TASK GOAL » In the bridge offloading bug report below, copy out the part that opens with the words containing "[Date Prev][Date Next][Thread" and closes with "noted by GNATS.".

TEXT TO READ »
────────────────────

NetBSD-Bugs archive

[Date Prev][Date Next][Thread Prev][Thread Next][Date Index][Thread Index][Old Index]

Re: kern/53562: bridge(4) breaks segmentation / TX checksum offloading



The following reply was made to PR kern/53562; it has been noted by GNATS.

From: Masanobu SAITOH <msaitoh%execsw.org@localhost>
To: Rin Okuyama <rokuyama%rk.phys.keio.ac.jp@localhost>, gnats-bugs%NetBSD.org@localhost,
 kern-bug-people%netbsd.org@localhost, gnats-admin%netbsd.org@localhost, netbsd-bugs%netbsd.org@localhost
Cc: msaitoh%execsw.org@localhost
Subject: Re: kern/53562: bridge(4) breaks segmentation / TX checksum
 offloading
Date: Fri, 14 Sep 2018 20:17:15 +0900

 On 2018/09/12 21:33, Rin Okuyama wrote:
 > Hi, sorry for the delay in the response.
 > 
 > On 2018/09/10 16:34, Masanobu SAITOH wrote:
 > ...
 >> On 2018/09/08 8:50, Rin Okuyama wrote:
 > ...
 >>>   The following would be a simplest
 >>>   example where your patch does not work:
 >>>   - NetBSD/amd64-currnet with wm0 connected to LAN
 >>>   - qemu-3.0.0nb2 installed from pkgsrc
 >>>   - setup tap and bridge as follows:
 >>>        # ifconfig tap0 create up
 >>>        # ifconfig bridge0 create
 >>>        # brconfig bridge0 add wm0 add tap0 up
 >>>   - run NetBSD/amd64 8.0 on QEMU with tap enabled:
 >>>        # qemu-system-x86_64 -m 128m -cdrom NetBSD-8.0-amd64.iso -boot d \
 >>>          -display curses -net tap,fd=3 -net nic 3<>/dev/tap0
 >>>   Then, the virtual host can send and receive small packets, e.g.,
 >>>   ping works well regardless of whether TSO is enabled or not for wm0.

────────────────────

(Pointing records for text and elements)

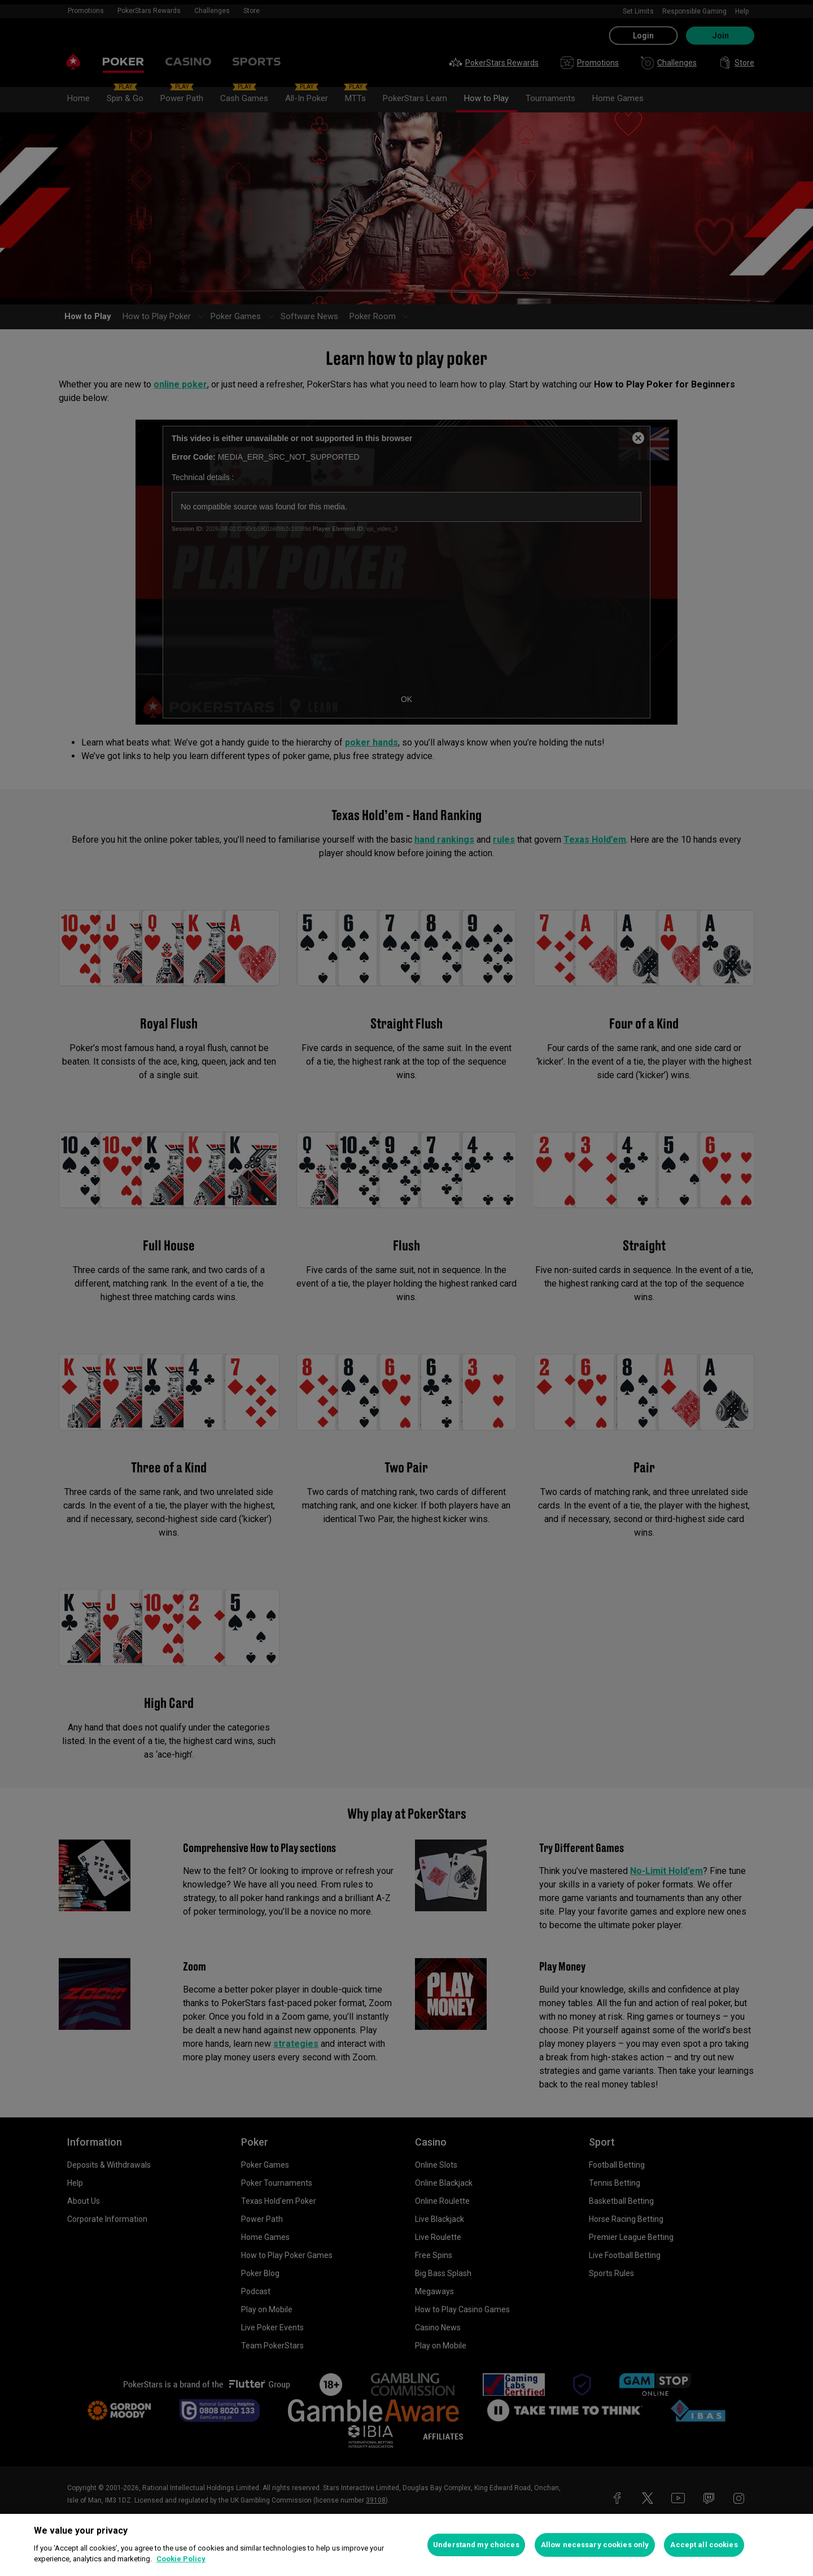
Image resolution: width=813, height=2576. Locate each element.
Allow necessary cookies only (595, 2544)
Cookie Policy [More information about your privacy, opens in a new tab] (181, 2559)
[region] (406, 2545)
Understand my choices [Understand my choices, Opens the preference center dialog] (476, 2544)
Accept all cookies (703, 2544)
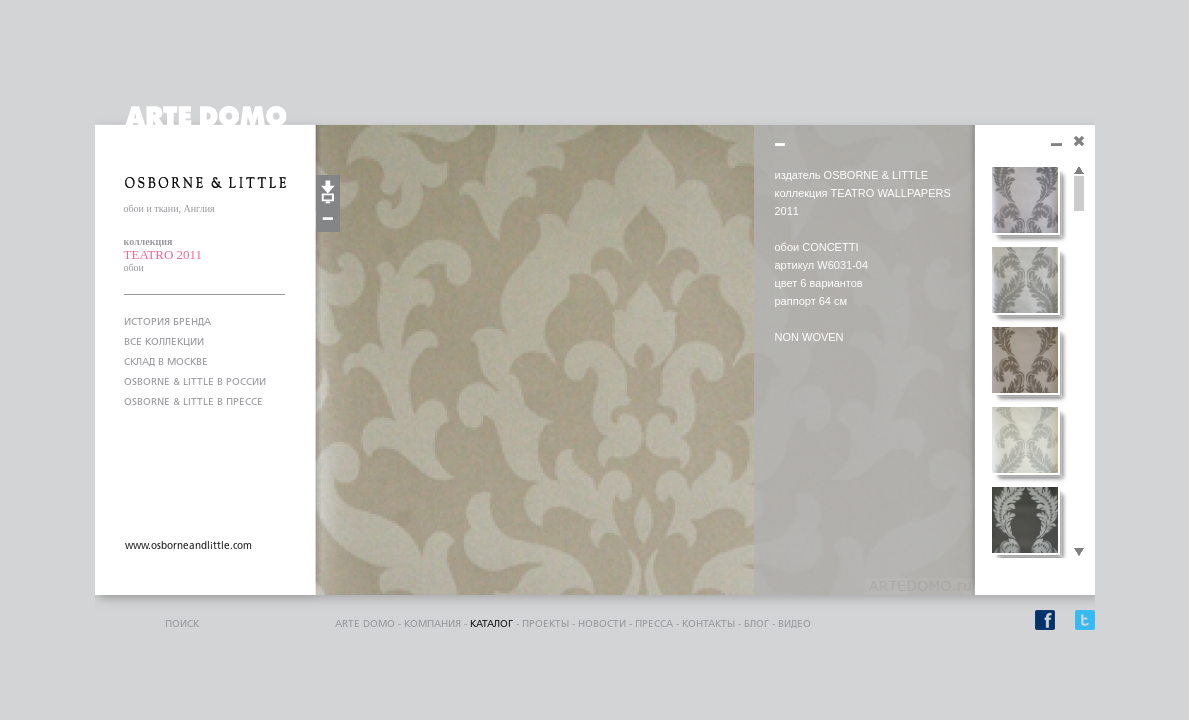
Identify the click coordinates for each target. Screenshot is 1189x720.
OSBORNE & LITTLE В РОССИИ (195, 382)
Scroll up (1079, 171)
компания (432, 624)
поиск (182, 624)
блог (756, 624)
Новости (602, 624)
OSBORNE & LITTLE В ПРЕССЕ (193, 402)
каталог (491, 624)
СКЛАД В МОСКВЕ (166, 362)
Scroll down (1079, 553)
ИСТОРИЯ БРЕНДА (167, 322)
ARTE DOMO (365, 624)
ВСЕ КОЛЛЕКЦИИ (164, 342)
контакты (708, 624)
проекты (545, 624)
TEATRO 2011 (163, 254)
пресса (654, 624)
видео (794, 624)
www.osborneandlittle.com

────────────────────

SOLUTION FOR THIS TASK »
[Date Prev][Date Next][Thread Prev][Thread Next][Date Index][Thread Index][Old Index]

Re: kern/53562: bridge(4) breaks segmentation / TX checksum offloading



The following reply was made to PR kern/53562; it has been noted by GNATS.